The questions involved in this case are largely questions of fact,—that is, did the plaintiffs in error put down six wells upon the Pemberton land and did they put them down at such points as to protect the oil beneath the Pemberton land from being drained from that land and produced through wells upon the adjoining lands, especially through wells situated upon the Willie land immediately north of the Pemberton land, which wells upon the Willie land were constantly being pumped by the plaintiffs in'error? The chancellor saw and heard the»witnesses and was in a better position than we to determine wherein the truth lay. Bigger staff v. Bigger staff, 180 Ill. 407; Elmstedt v. Nicholson, 186 id. 580; Beaty v. Hood, 229 id. 562.

It is said, however, that, conceding the plaintiffs in error have failed to comply with the lease authorizing them to take oil from said land, the defendant in error can be compensated for such breach by the payment to him of damages by plaintiffs in error, and it is urged that where a party can be compensated for what he has lost a court of equity will not declare a forfeiture. In this case the parties, by their written contract, agreed that six wells should be put down upon the Pemberton land, and that they were to be put down in such manner and at such places as' to offset wells upon the adjoining lands. This was not done, and the contract expressly provided that if the lessees failed to comply with the terms of said lease their non-compliance should be ground for forfeiting said lease. The rule of law, therefore, contended for by the plaintiffs in error we think does not apply in a case like this. A court of equity, like a court of law, cannot refuse to enforce a contract which parties have deliberately entered into, because the enforcement thereof would work a forfeiture. The defendant in error offered to extend the time for putting down wells to offset the wells on the Willie land if the plaintiffs in error would cease pumping oil from the wells on the Willie land until the wells upon the Pemberton land could be drilled. This the plaintiffs in error refused to do. We cannot see, therefore, wherein the chancellor erred in declaring a forfeiture of the lease held by the plaintiffs in error authorizing them to take oil from the Pemberton land.
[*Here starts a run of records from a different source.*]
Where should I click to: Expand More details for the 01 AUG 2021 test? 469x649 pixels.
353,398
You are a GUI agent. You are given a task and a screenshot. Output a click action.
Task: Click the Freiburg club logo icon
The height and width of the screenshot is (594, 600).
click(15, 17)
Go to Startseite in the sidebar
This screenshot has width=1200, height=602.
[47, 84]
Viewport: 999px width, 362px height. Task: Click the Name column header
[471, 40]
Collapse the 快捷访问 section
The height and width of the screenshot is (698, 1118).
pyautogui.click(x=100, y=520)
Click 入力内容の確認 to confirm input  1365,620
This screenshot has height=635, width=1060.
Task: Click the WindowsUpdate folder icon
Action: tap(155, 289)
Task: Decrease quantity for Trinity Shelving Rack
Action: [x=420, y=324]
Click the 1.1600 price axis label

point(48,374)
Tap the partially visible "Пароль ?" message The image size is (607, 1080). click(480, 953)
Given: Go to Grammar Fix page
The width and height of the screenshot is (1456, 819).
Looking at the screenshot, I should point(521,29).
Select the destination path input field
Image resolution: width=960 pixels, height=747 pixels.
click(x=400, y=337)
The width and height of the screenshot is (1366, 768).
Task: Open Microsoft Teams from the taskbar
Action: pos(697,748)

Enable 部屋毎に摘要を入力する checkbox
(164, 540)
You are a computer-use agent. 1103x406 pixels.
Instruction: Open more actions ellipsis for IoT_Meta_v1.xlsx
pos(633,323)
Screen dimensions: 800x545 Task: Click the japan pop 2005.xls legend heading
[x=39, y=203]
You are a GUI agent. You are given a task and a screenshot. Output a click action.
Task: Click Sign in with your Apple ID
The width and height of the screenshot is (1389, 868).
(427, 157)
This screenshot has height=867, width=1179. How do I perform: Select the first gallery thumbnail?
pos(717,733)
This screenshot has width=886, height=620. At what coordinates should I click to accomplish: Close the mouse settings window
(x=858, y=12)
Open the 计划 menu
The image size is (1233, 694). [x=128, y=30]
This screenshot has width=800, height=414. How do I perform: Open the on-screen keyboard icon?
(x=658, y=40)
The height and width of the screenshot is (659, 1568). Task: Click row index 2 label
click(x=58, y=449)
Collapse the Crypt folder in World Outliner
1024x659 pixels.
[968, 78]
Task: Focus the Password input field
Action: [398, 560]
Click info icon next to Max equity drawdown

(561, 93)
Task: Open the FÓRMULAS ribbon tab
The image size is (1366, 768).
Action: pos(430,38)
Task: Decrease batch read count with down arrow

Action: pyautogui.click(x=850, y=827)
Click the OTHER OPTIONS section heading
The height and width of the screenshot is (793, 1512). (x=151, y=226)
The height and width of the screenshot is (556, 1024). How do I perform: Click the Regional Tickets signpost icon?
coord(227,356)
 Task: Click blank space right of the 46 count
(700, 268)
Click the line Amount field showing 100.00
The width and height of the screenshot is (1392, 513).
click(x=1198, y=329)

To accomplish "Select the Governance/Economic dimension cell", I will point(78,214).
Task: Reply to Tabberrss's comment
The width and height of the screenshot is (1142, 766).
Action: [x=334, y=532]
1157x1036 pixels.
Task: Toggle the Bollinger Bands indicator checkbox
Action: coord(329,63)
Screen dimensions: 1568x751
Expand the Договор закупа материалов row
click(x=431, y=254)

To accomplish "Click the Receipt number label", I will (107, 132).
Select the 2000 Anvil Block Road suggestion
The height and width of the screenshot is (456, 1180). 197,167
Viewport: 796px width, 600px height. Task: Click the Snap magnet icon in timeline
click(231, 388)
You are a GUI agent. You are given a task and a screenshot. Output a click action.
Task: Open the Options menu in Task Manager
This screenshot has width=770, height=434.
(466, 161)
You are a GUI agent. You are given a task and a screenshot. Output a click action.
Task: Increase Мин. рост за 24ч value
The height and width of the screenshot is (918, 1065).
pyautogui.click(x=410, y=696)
There can be no force, we think, in the contention that the defendant in error can be fully compensated and a forfeiture prevented by the payment to defendant in error for the oil drawn from the Pemberton land through the wells upon the Willie land, as it would, in the very nature of things, be very difficult, if not impossible, to establish by proof the amount of oil which the defendant in error had lost by a failure to offset the wells upon the Willie land, and, obviously, the provisions found in the lease providing for a forfeiture were put into said lease solely with a view to afford defendant in error a remedy in the event that the plaintiffs in error refused to protect the Pemberton land from wells located upon adjoining lands.

After well No. i failed, the plaintiffs in error attempted to deepen it, and it is insisted that was the putting down of a sixth well. This contention is manifestly without force.

The trial court permitted the plaintiffs in error to remove all the personal property which had been placed upon the Pemberton land, with the exception of the casings in the wells. The casings could not be removed without destroying the wells. We think there was no error in that part of the decree.

It is equitable that a party operating under an oil lease should be required promptly to develop the oil in the land which he controls. Especially is this so where the party holding the lease controls adjoining lands from which he is taking oil. From an examination of this record we think it is clear that the effect of the decree of the circuit court was to enforce the contract which the parties had made. If the decree has the effect to deprive the plaintiffs in error of valuable property rights, that result legally follows the failure of the plaintiffs in error to comply with their written contract, which is clear and specific as to its terms.

Finding no reversible error in this record the decree of the circuit court will be affirmed.